Professional home inspections typically start at $400 from a reputable company (average 2,000-square-foot home). The price can easily increase to $500 or $600 (or more) if you have a larger home or will require additional inspections like structural water damage, mold, or termite, which are not commonly included.
Note: Who pays for the inspection is an item for negotiation. Usually, the buyer will foot the bill for a professional home inspection. However, some buyers will insist that the seller pays for it upon making an offer.
How Long do Home Inspections Last?
Multiple factors can influence a home inspection’s duration, including its size, age, and general property condition. Typically, a home inspection will take between 2 and 4 hours. Smaller homes may take less time to complete, and older or larger homes may take longer.
The home inspection is relatively fast in comparison to the emission of the resulting report. This is why it is highly recommended to schedule an appointment with a home inspector soon after signing a purchase contract so you’ll receive the report before expiring the termination option period.
Should a Homebuyer be Present During an Inspection?
It is not required for the homebuyer to be present for a home inspection. However, it is highly recommended that the homebuyer attend the inspection so they can absorb the most information and value from it.
This allows homebuyers to observe the inspector in action and ask real-time questions throughout the process. Homebuyers, in general, find that talking with their inspector gives them a better understanding of the home’s condition.
What Fixes are Mandatory after a Home Inspection?
None. Legally, there are no mandatory repairs after a home inspection. That doesn’t mean that sellers can simply dismiss a home inspection or refuse to pay for requested repairs and damages and still expect the home’s sale to proceed.
In short, a home inspection allows a homeowner to polish their presentation and gives a potential buyer the opportunity to make an informed decision on whether or not to proceed with the purchase.
Tip: After the home inspection is complete, work with your real estate agent to understand what items you could assume responsibility for and on what items you will want the homeowner to correct.
Can a Home Fail an Inspection?
No. However, it may dissuade a potential buyer from committing to its purchase. A home inspection is a professional examination and objective assessment of a house’s current condition.
A home inspector is not charged with giving the house a pass or fail grade. They will, however, detail its overall physical condition and point out what components and systems may require immediate or impending repair or replacement.
Note: A home inspection is not an appraisal and will not determine the home’s market value. It is also not to be confused with a municipal inspection and does not verify any local code violations or compliances.

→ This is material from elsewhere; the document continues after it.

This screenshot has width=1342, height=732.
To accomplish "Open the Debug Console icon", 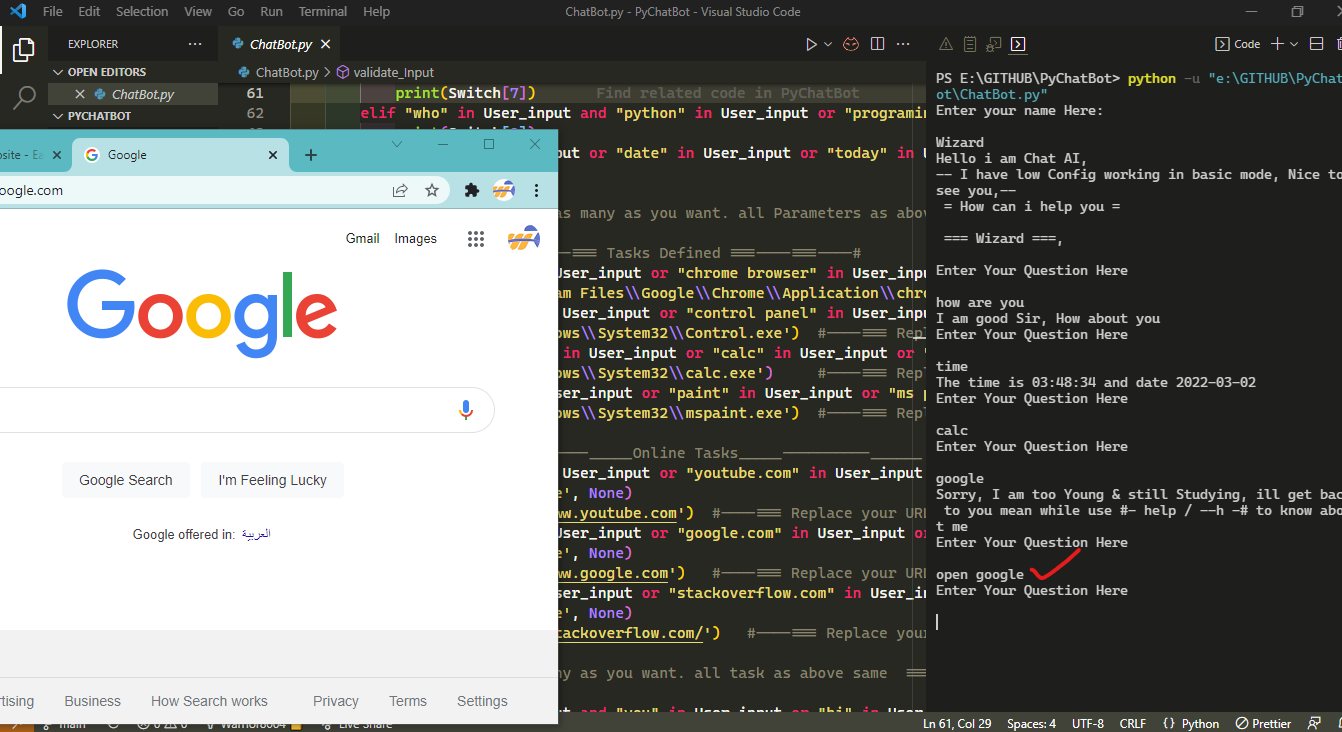I will tap(993, 44).
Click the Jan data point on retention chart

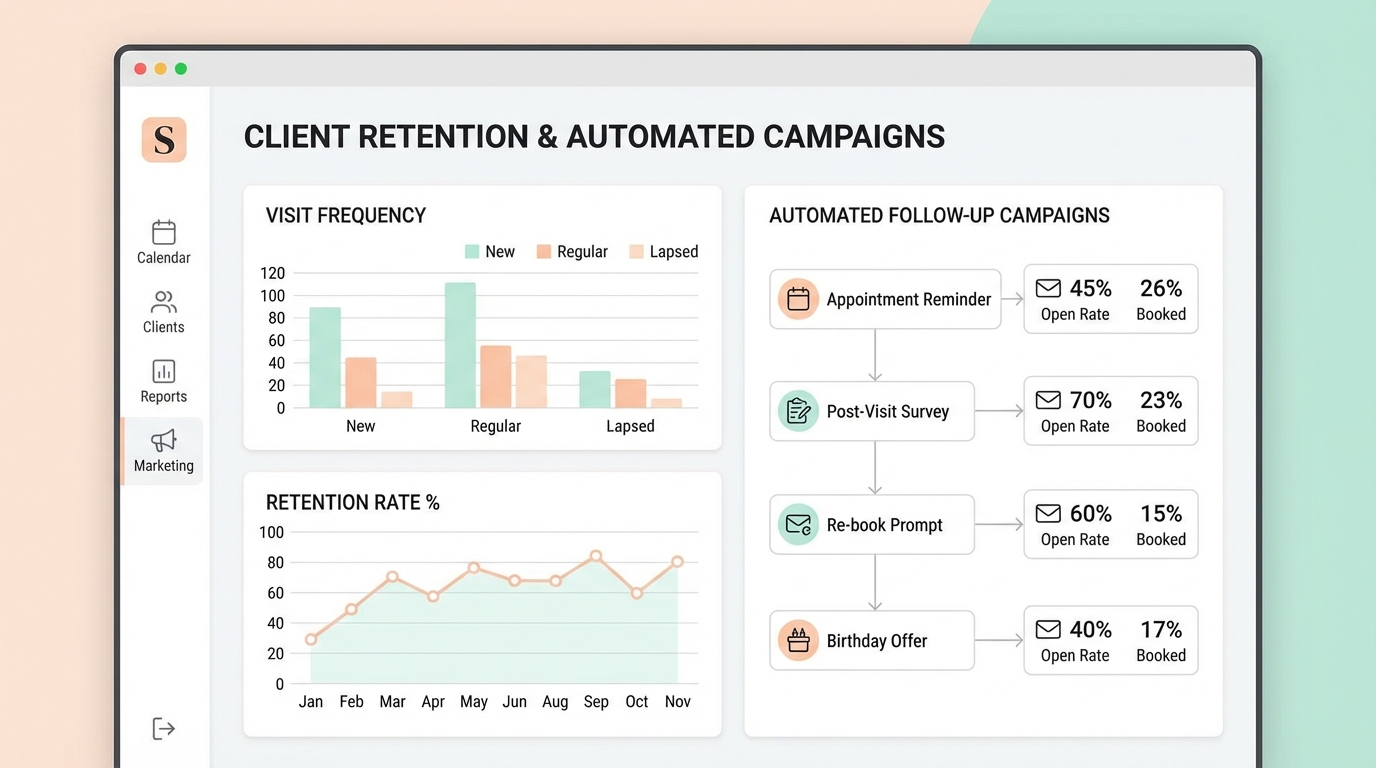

In this article, you discovered essential information about home inspections, how much they cost, what they look for, and how they can influence the purchase of a home.
Knowing how home inspections are conducted and what they look for will help you come to educated decisions on whether or not to purchase a home.
Ignoring the findings of a home inspection may result in your purchasing a home with costly and severe system or structural issues.